In most cases there will be a huge number of choices that can reasonably have the same caption. Nobody wants to take the time to look through all of them. Image users (customers) want (need) someone to narrow the search for them.
One of Microsoft’s examples is “A woman holding camera in a crowd.” To get there they first identify elements in the picture with words. Then they use the words to create sentences. And finally they rank the sentences and pick the one that seems most logical for the caption.
In the example shown the computer vision software thought the woman’s hair was a cat.

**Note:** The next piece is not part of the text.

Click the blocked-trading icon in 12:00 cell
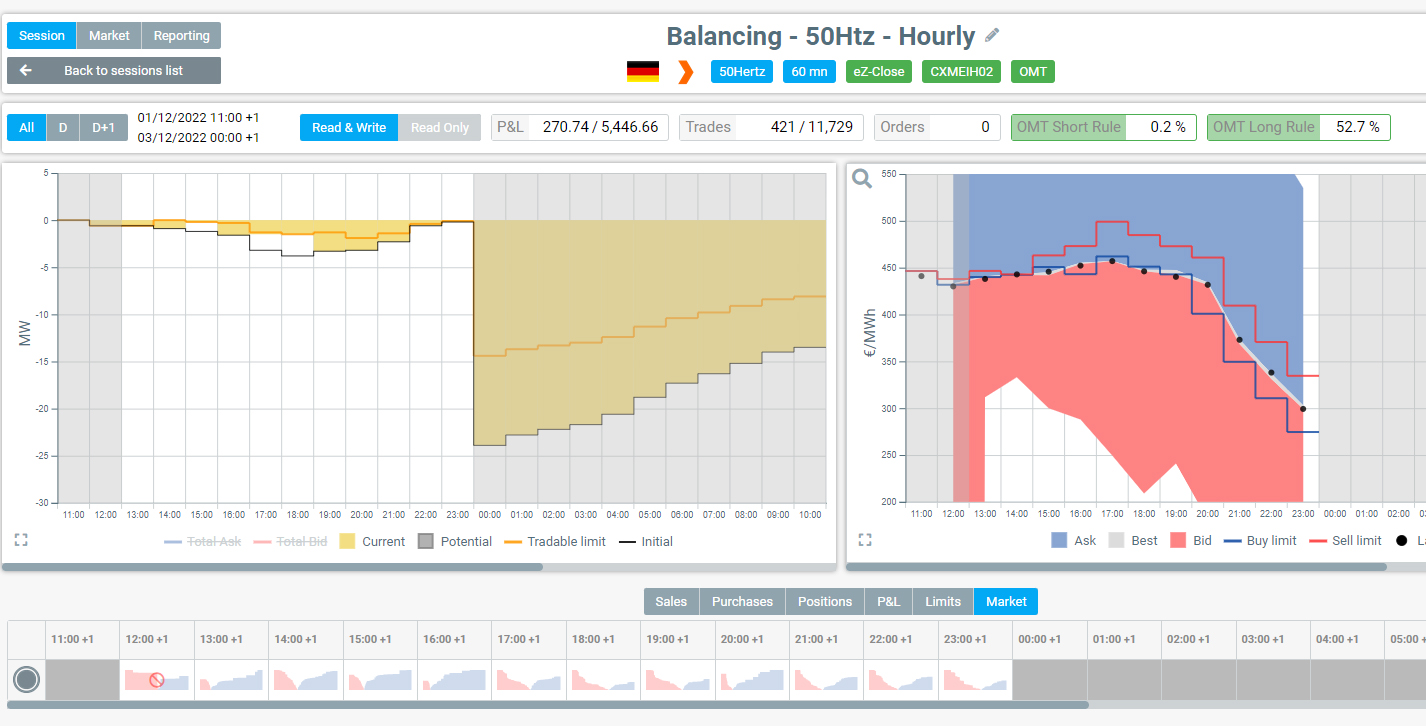 pyautogui.click(x=155, y=679)
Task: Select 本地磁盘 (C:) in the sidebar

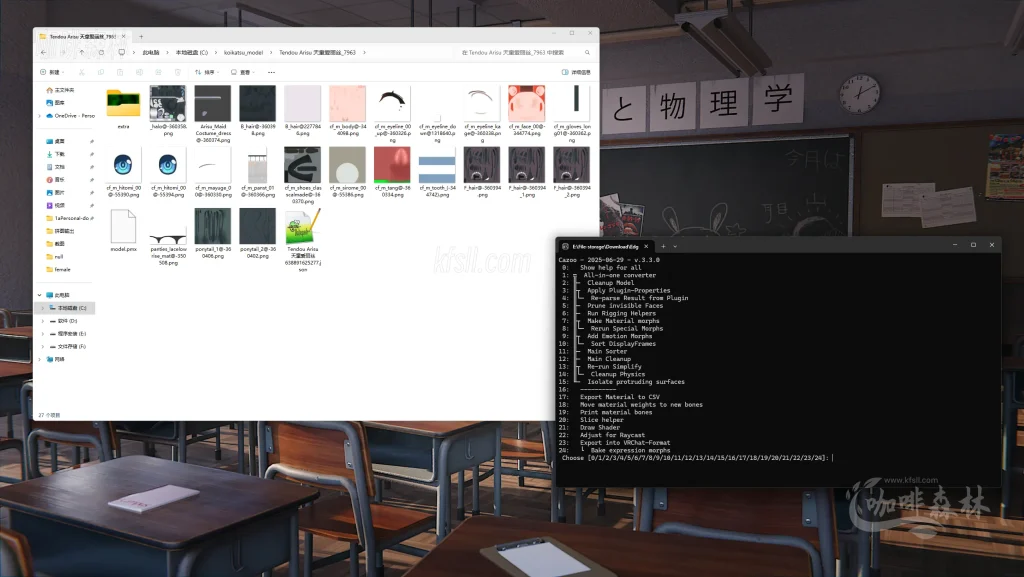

Someone searching for just the word “cat” would not be happy with this picture. Fortunately, the computer program decided that “A woman holding a cat” was not the proper caption for this image, but since it thinks there is a cat in the picture that becomes a legitimate keyword to include in a list of tags.
Searching For Images
While I didn’t expect to find this specific picture, I would hope that if I use basically the same words I would find something similar. I went to
Shutterstock.com, searched for “woman holding camera crowd” and got the 151 images you get using those keywords. Most are either “woman holding camera” or “woman in crowd,” not all 4 elements together. Most aren’t at all appropriate to the image I have in my minds eye.
At
iStock I only get 56 returns, but many of them are not appropriate. Some are of men with a camera. At
gettyimages.com I got 138 images that seem to have little of no relationship to what I am looking for. Then I went to
Flickr and started my search with “woman camera crowd” because I don’t think many image searchers would use that word “holding.” I got 5,983 returns. This is way more images than anyone would want to review, but most of the early returns not similar at all to the image I was looking for. When I added holding it narrowed the search to 672 images, but nothing like what I wanted.
Also it seems to me that “brown” is just as dominate a color as “purple” in the original picture. Flickr allows me to easily narrow the search for those dominant colors, but using either color did not narrow the search in any useful way. I also get a lot of pictures that either had no camera, or no crowd in the picture.
Finally I went to
images.google.com and
images.bing.com. The results in both these searches were even more disappointing.
The key is not in just writing generic captions for pictures you’ve found, or have in hand. The key is finding pictures among a host of other images of wide ranging quality and relevancy that legitimately use the same words to describe their elements.
If this is the best technology has to offer it will be a long time before there is likely to be anything that will those searching the Internet for images narrow their searches and a long time before customers stop needing editors to help them find useful images.